Des propositions devraient être élaborées en ce sens pour mettre en réseau les bibliothèques scolaires et les bibliothèques publiques et promouvoir une véritable politique, bien structurée, de formation.

Décloisonner et modifier les pratiques

Il convient, en effet, de faire évoluer l’ensemble des rapports entre l’École et la Bibliothèque. Les ministères de la Culture et de l’Éducation nationale conjuguent depuis plusieurs années leurs efforts pour tenter d’ouvrir un accès culturel à l’écrit à l’intérieur même de l’École, et il est urgent de renforcer la lecture et l’écriture dans la politique interministérielle d’éducation artistique et culturelle.

C’est pourquoi la formation continue devrait prendre en compte quatre éléments essentiels :

Les projets lecture/écriture, qui modifient souvent le rapport au savoir et à l’écrit des jeunes en difficulté. Quel rôle la bibliothèque est-elle en mesure d’avoir par rapport aux ateliers d’écriture ? Comment les professionnels peuvent-ils travailler, dans le temps scolaire ou hors temps scolaire à une approche de ce type ? Il m’apparaît important de réfléchir à cette question. Des formations communes lecture/écriture pourraient être une des réponses.

Les publics, pour qu’une réelle réflexion s’élabore sur ce qu’est le lecteur et sur la place qu’il occupe à la bibliothèque, en particulier quand il est un « préadolescent ». Quel lecteur souhaite-t-on ? Un lecteur autonome ou « assisté » ? Je crois que les formations devraient s’intensifier autour de cette question.

Les animations mises en œuvre dans les bibliothèques, pour qu’à l’instar de ce qui se pratique ailleurs, il soit possible de faire évoluer le rapport au livre qu’entretiennent de nombreux bibliothécaires et de reconsidérer l’espace que peut y occuper le multimédia.

Enfin le partenariat, essentiel à l’ouverture des bibliothèques.

Or, toutes ces questions ne sont pas fondamentalement celles des bibliothécaires jeunesse.

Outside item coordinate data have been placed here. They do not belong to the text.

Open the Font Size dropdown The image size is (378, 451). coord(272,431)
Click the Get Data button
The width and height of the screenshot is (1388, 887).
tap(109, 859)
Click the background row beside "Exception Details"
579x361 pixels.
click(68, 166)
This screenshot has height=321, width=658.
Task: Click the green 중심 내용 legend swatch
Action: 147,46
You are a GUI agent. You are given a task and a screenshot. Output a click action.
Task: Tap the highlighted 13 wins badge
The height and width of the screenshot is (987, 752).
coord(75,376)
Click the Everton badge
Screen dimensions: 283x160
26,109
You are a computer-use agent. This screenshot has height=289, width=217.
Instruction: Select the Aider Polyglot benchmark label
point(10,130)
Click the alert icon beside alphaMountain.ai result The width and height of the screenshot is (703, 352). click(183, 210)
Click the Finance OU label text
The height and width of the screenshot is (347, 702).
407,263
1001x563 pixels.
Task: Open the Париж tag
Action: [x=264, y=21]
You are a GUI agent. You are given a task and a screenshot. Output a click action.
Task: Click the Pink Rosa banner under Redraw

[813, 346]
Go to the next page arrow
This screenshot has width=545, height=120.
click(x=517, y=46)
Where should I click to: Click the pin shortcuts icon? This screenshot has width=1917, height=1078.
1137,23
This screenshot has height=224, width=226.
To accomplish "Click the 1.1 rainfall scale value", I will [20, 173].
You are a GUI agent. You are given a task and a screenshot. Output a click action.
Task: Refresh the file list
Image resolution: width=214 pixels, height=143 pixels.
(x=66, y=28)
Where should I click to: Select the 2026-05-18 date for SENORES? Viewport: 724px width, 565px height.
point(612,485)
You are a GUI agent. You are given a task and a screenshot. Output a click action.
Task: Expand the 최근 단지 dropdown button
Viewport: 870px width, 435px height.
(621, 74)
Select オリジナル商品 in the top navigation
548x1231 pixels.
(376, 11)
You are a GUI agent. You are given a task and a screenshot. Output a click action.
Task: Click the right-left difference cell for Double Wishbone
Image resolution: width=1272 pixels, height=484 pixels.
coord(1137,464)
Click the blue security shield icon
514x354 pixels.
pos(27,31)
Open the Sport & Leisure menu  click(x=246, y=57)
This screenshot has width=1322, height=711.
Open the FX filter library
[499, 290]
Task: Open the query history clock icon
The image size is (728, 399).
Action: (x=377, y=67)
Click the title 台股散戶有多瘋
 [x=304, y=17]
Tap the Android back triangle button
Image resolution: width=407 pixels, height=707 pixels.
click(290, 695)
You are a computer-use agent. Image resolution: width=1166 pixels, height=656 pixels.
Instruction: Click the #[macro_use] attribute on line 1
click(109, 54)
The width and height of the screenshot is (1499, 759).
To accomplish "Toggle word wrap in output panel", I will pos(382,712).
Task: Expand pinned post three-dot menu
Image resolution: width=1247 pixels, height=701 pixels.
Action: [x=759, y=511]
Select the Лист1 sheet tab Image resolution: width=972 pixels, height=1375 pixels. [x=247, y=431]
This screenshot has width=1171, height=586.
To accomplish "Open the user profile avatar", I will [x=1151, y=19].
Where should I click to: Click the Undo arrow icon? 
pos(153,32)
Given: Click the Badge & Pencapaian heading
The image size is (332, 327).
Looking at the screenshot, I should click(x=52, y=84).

Elles concernent l’ensemble de la profession et tous ceux qui œuvrent autour de la lecture.

Il m’apparaît donc indispensable d’intégrer au mieux les bibliothèques pour la jeunesse au sein de leurs équipements (et des formations appropriées et communes en sont un des meilleurs moyens) et d’impulser des programmes de recherche et d’évaluation sur le livre et la lecture et sur les pratiques des professionnels.

C’est en appréhendant mieux les pratiques de lecture et l’usage du livre et de l’écrit par les jeunes, mais aussi les handicaps sociaux et culturels qui peuvent faire barrage ou obstacle, en observant les pratiques professionnelles mises en œuvre dans les services pour la jeunesse et en installant des dispositifs d’évaluation des politiques publiques que la profession évoluera. Les milieux professionnels sont en attente, l’élaboration d’initiatives en faveur des bibliothèques dans le domaine des formations y répondrait vraisemblablement.

Octobre 2002

  1.  (retour)↑  Voir dans ce numéro, p. 123, le compte rendu du colloque « Se former à la littérature de jeunesse aujourd’hui ».